If the certification process cannot guarantee suitability of the software for the intended electoral task, let alone fundamental security, what good is the process?

The central theme of Democrats' attorney Bill Risner throughout the trial was that the elections belong to the people, not the government. The people's political parties have a legitimate role to play in assuring the integrity of our elections, and it is not appropriate for the government to rely on security through obscurity to protect our elections. Americans want and deserve real security, based on transparency and good design. We don't want dirty little corporate secrets to be the only thing standing between our votes and those who would subvert our democratic process.

As soon as we have the closing argument videos online, I will post footage here. The style and substance of the opposing parties on display in these closings speaks volumes about the contending philosophies that are clashing in this trial. Sparks flew, and the rhetoric was strong. The judge asked the parties to put aside the legalistic arguments and focus on persuasion. The plaintiff's attorney did so; the county seemed unable to rise to the occasion. The simple fact is that it is not really possible to wax eloquent about keeping dirty laundry for Diebold in the closet, so I wasn't really surprised.

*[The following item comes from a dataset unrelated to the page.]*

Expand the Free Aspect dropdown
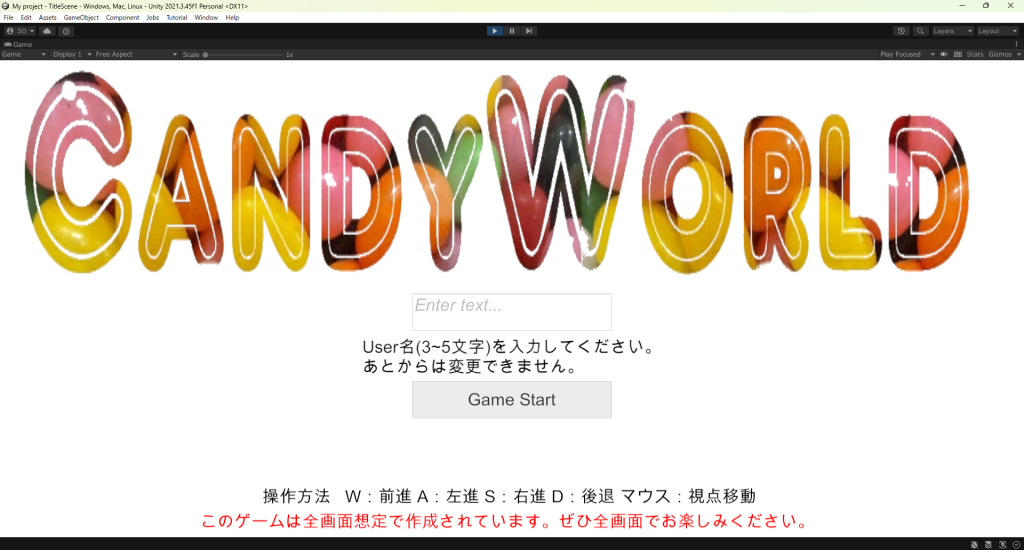Viewport: 1024px width, 550px height. [x=135, y=54]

That's it for my coverage of this landmark trial in the fight for election integrity and transparency. For now. I will update this post when we have closing argument footage online. And I will re-visit this story once again when Judge Miller issues his ruling within the next two weeks, and, as both parties are expected to appeal an adverse ruling, when the issues in any appeal are clarified.

I encourage all the election integrity activists out there to make concerted efforts to find out what the security situation is with the tabulators in your own jurisdiction. Thanks for tuning in, and many thanks to Brad for seeking me out to help keep his readers in the loop on this trial.